Excerpts from a dataset
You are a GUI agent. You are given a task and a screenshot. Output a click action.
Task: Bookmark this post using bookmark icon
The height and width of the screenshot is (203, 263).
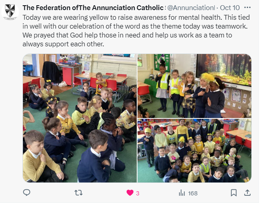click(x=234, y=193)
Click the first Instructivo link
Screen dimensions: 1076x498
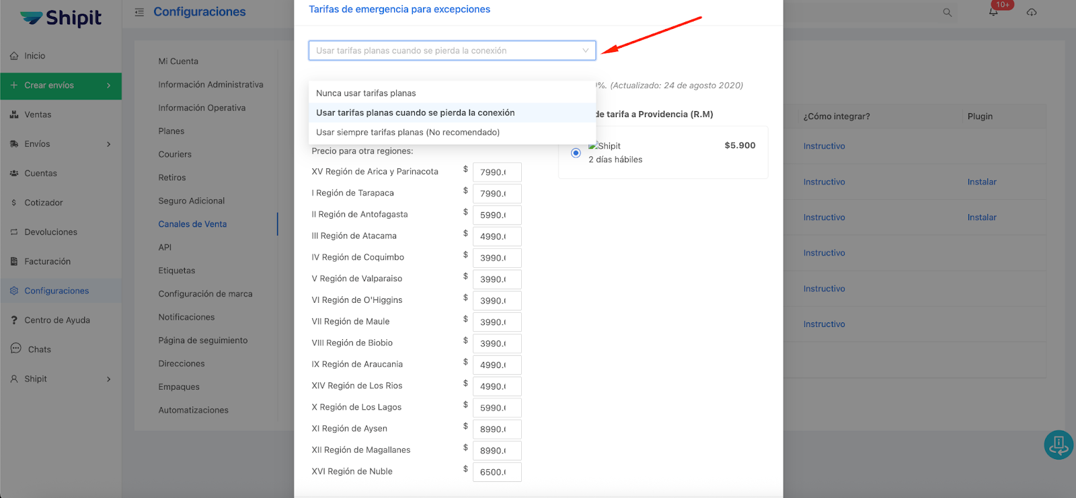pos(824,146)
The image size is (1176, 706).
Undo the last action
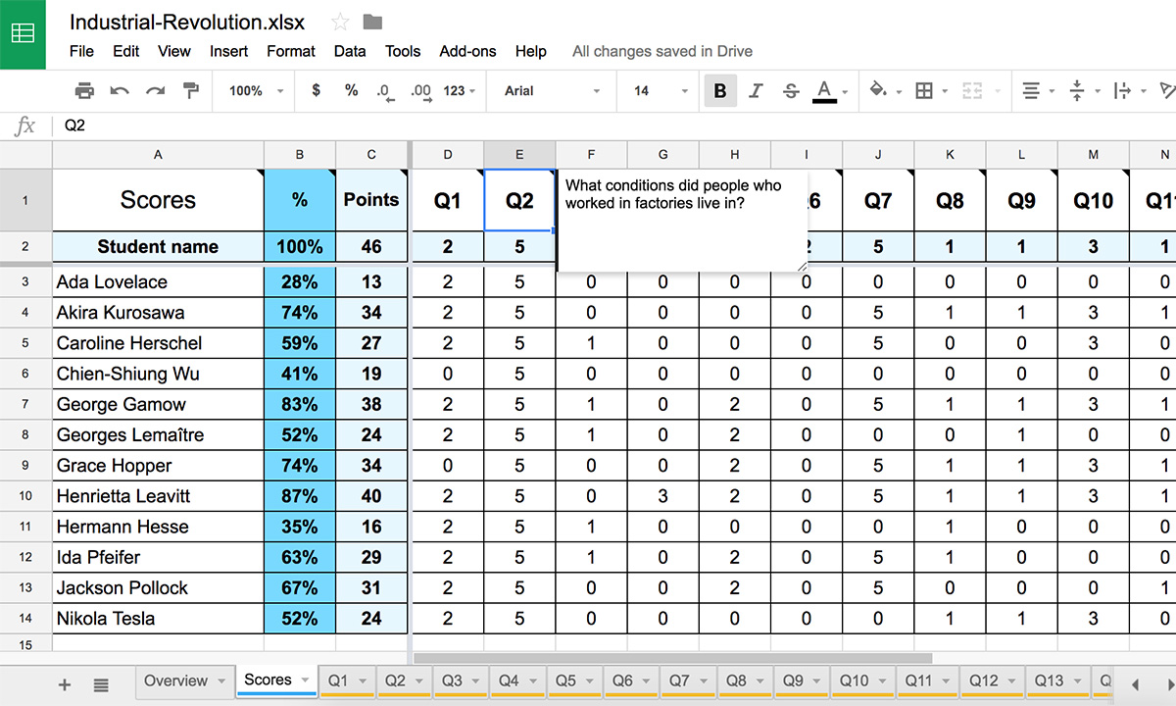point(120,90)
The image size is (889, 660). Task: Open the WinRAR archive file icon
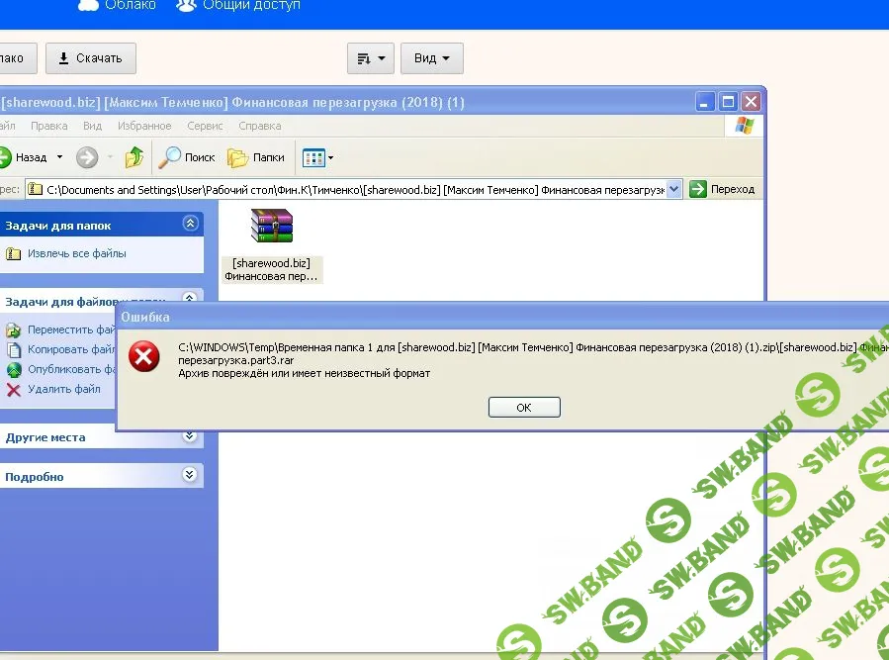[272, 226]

> Task instructions: Each entry should be copied exactly as written, though any pictures stay out.

> Your response:
You are a GUI agent. You are given a task and a screenshot. Output a click action.
Task: Bookmark this post using bookmark icon
The height and width of the screenshot is (203, 263).
click(x=234, y=193)
Click the first Instructivo link
Screen dimensions: 1076x498
pos(824,146)
The image size is (1176, 706).
Undo the last action
point(120,90)
The image size is (889, 660). Task: Open the WinRAR archive file icon
[272, 226]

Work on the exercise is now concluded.